AVX2/Haswell Hardware Capabilities
glibc have changed the install path from /usr/lib64/haswell to /usr/lib64/glibc-hwcaps/x86-64-v3/ (for our case) to be cross platform agnostic i.e. AMD inclusion, the old haswell path hasn't be removed yet but will be at some point (see news note below)
A future version of glibc will stop loading shared objects from the "tls" subdirectories on the library search path, the subdirectory that corresponds to the AT_PLATFORM system name, and also stop employing the legacy AT_HWCAP search mechanism. Applications should switch to the new glibc-hwcaps mechanism instead; if they do not do that, only the baseline version (directly from the search path directory) will be loaded.
gcc have introduced new arches definitions to match the glibc definitions e.g. -march=x86-64-v3 - https://gcc.gnu.org/onlinedocs/gcc/x86-Options.html
The closest match to x86-64-v3 is bdver4 (Excavator), this is actually a step down from haswell and we lose the following extensions: FSGSBASE PCLMUL RDRAND XSAVEOPT. This could potentially lead to a performance regression, but does include bdver4 processors. However, the AVX2 implementation of Excavator has a bad reputation from memory.

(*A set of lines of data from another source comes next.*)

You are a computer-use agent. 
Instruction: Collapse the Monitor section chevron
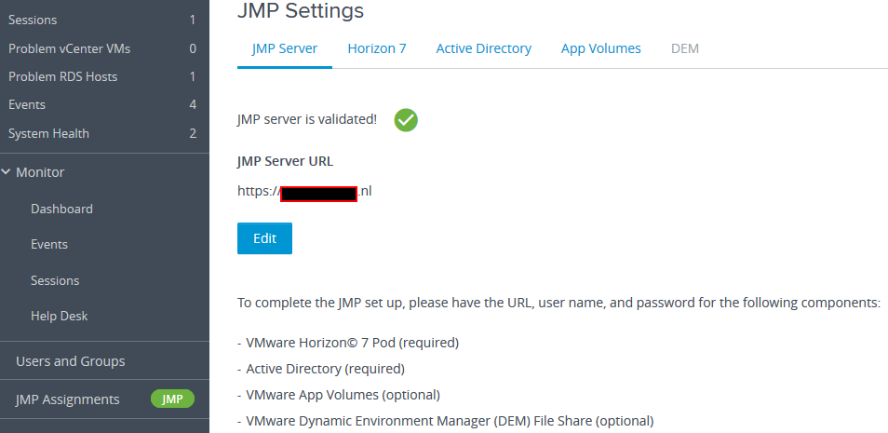pyautogui.click(x=7, y=172)
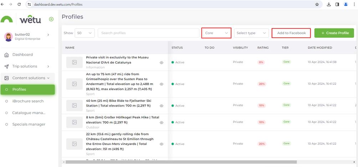Click the Dashboard home icon
358x167 pixels.
[x=6, y=55]
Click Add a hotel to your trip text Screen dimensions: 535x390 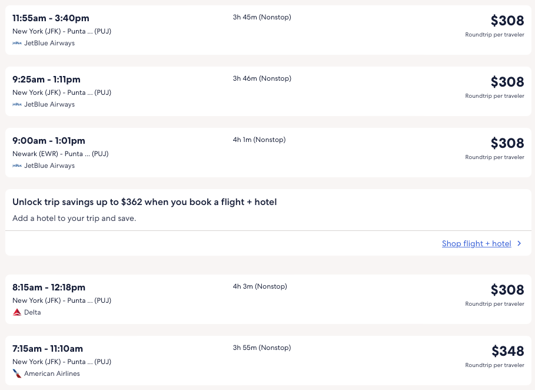point(74,218)
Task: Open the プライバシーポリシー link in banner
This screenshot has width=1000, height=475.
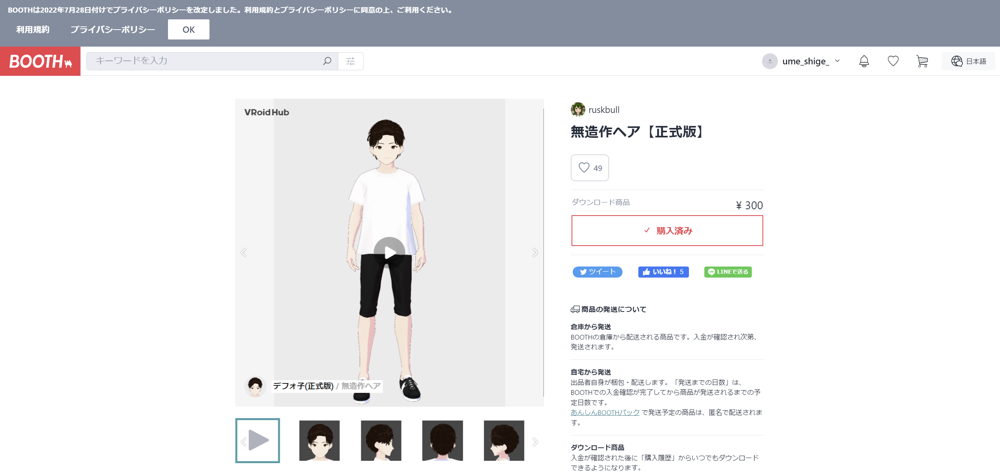Action: tap(113, 30)
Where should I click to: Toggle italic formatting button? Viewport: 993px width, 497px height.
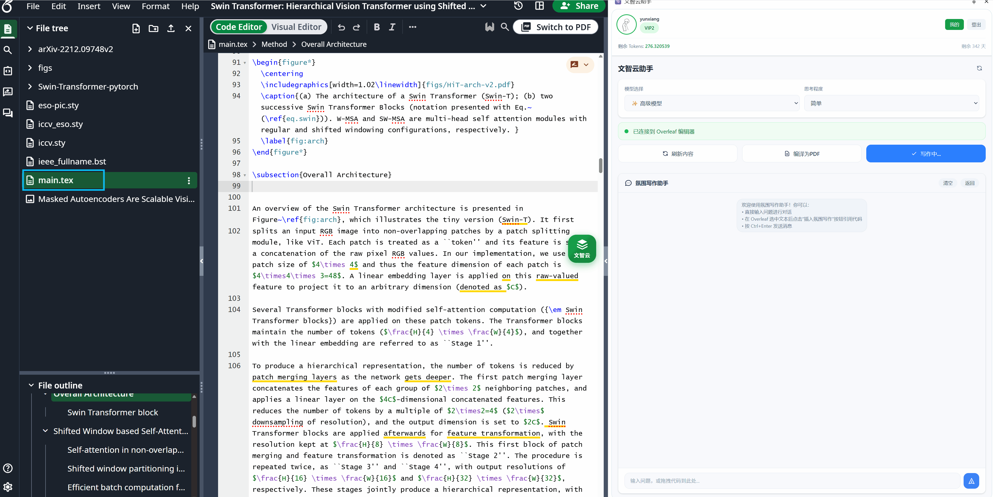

The relevant commit with everything nicely spelt out for us: https://gitlab.com/x86-psABIs/x86-64-ABI/-/commit/77566eb03bc6a326811cb7e9a6b9396884b67c7c
TODO:
- Update gcc v11
- Update LLVM stack to v12
- YPKG2: when building with avx2 on change the %installlib% directory to /usr/lib64/glibc-hwcaps/x86-64-v3/
- YPKG2: when building with avx2 on change the march to -march=x86-64-v3. Keep -mtune=haswell for now.
- YPKG2: maybe a good idea to not run the check step on avx2 builds to avoid confusing segfaults for pc's without avx2 whilst we are here.

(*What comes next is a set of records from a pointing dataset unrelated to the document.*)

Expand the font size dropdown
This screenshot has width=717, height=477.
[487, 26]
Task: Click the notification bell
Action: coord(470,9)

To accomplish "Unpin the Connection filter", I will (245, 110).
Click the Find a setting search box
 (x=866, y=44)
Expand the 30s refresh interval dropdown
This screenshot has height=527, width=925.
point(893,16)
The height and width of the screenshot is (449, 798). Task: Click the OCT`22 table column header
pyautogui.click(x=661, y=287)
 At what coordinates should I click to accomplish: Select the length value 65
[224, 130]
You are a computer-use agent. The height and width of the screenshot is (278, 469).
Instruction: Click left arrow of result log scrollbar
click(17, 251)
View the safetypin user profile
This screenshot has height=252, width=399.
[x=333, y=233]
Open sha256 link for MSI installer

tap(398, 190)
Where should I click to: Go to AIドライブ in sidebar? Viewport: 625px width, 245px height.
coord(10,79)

- dracut: Also ignore /usr/lib64/glibc-hwcaps/x86-64-v3/ dir.
- snapd: Allow libs from /usr/lib64/glibc-hwcaps/x86-64-v3/ to be loaded.
- Rebuild every package that has avx2 libs enabled to the new paths:
- glibc
- openblas
- gromacs
- libflac
- libwebp
- pytorch
- fftw3
- graphene
- openimagedenoise
- openvdb
- xxhash
- ...more?
- Verify these new paths are being loaded on Intel >=haswell and AMD >=zen (ldd).

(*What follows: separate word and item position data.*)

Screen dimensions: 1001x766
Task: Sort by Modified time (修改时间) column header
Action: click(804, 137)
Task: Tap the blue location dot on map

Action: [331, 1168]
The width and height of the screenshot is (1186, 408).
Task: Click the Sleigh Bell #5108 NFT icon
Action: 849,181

- Verify there isn't any performance regression with base glibc libs. /usr/lib64/glibc/benchmarks from glibc-devel (or use phoronix's pts/glibc-bench)
- Verify there isn't any performance regression with the slightly different ARCH definitions for end applications (echo | gcc -dM -E - -march={haswell,x86_64-v3} to check).
- Benchmark R via rbenchmark. It sees a decent uplift from openblas' avx2 libs to verify there isn't any performance regression.
- Verify that the 32bit AVX2 stuff (/usr/lib32/glibc-hwcaps/x86-64-v3/) works as expected. Doesn't seem to be mentioned in the x86-64 psABI.